Traditional machine vision is based on analytical, rule-based algorithms to detect and parameterize errors that can be mathematically defined. In such applications, highly skilled developers and engineers evaluate each potential problem, apply a set of rules to accomplish the task, and then program the system. To simplify this process, many vendors have developed low-code and no-code solutions that make it easier to match pattern recognition, blob, edge or other vision tools to the requirements of the application. However, rule-based image processing reaches its limits when defects are difficult to define numerically or their appearance varies greatly. This makes the constant further development and maintenance of rule-based image processing applications, which is often unavoidable due to changes to parts and packaging, new components and modified processes, a challenge. Process changes result, for example, from variations in raw materials or components from different suppliers, technological advances or changes in lighting conditions in the production environment.

Development of deep learning

A decade ago, deep learning, a subcategory of machine learning and therefore artificial intelligence, was reserved for companies with specialized experts and large budgets. However, advances in theory, computer hardware and data availability have meant that this technology is now also being used in industrial image processing applications. Deep learning is particularly suitable for two areas:

• Situations where subjective decisions need to be made, such as those requiring human inspectors.
• Cluttered scenes where the identification of certain features in the image is difficult due to high complexity or extreme variability, for example in the presence of high background noise.

Unlike rule-based machine vision, where the development of new algorithms depends on experts, deep learning relies on the ability of operators, production line managers and other professionals to evaluate images as good or bad and classify the type of defects present in an image. This approach eliminates the need for highly skilled vision specialists and reduces the amount of technical staff required to deploy and maintain applications. When changes occur, the model can be easily retrained by capturing and labeling new images.

Challenges with deep learning

Deep learning toolkits can therefore make AI-based vision systems easier to use, but there are still obstacles. For example, most successful deep learning projects still require large budgets and specialized expertise from vision engineers and data specialists to initially set up the system. However, not all projects lead to a sufficient increase in efficiency to justify this investment.

As with any vision application, the image acquisition hardware plays a crucial role in the success of a deep learning solution. Image acquisition requires a well-designed imaging system. Reliable and repeatable imaging processes must be able to clearly distinguish features or objects of interest. The representation of parts, illumination methods and image resolution play an important role in recognizing the subtleties that allow differentiation into different classifications. And the processing used for image analysis must be robust and powerful enough to keep up with typical production rates and meet algorithmic requirements.

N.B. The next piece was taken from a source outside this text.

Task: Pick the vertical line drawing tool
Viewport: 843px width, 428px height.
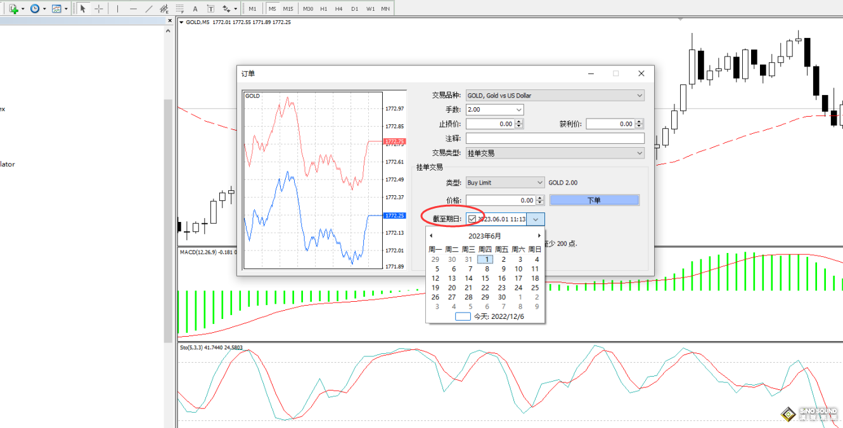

On the software side, model development can take a long time and require labeling hundreds or thousands of images. In addition, it can be difficult to obtain images of defective objects. This is especially true for prototype production lines that only produce a small number of parts, as well as consumer electronics and mobile device manufacturing, which often have very short production runs of one year or less. Such situations require frequent iterations. In addition, highly automated production lines usually produce good parts with few defects. Therefore, it can take several months to obtain a large enough sample to create a reliable model.

Closing the gap

Many applications are too complex for a rule-based vision solution, but do not justify the time and resources required to develop a full-fledged deep learning solution. To bridge this gap in vision application coverage between traditional rule-based and deep learning-based machine vision, hardware manufacturers have developed Edge AI that runs on top of smart camera software platforms.

This type of deep learning, also known as 'edge learning', uses a collection of pre-existing algorithms that enable model training and subsequent image analysis directly on the device. Edge learning is a machine learning approach that is specifically tailored to industrial automation. Training takes place in two steps: Pre-training is followed by training for specific use cases.

The first step is carried out by the edge learning provider using a large data set that is optimized for industrial automation. The pre-trained tool is then integrated into a smart camera and delivered to the customer, who carries out the second part of the training for their specific use case. This approach enables faster training that requires only a few images and does not require a computer or GPU. Setting up and capturing images also takes less time because smart cameras combine multiple elements such as sensor, optics, processor and sometimes even lighting. This approach reduces hardware integration issues, such as cabling to a PC and integrating the inference engine.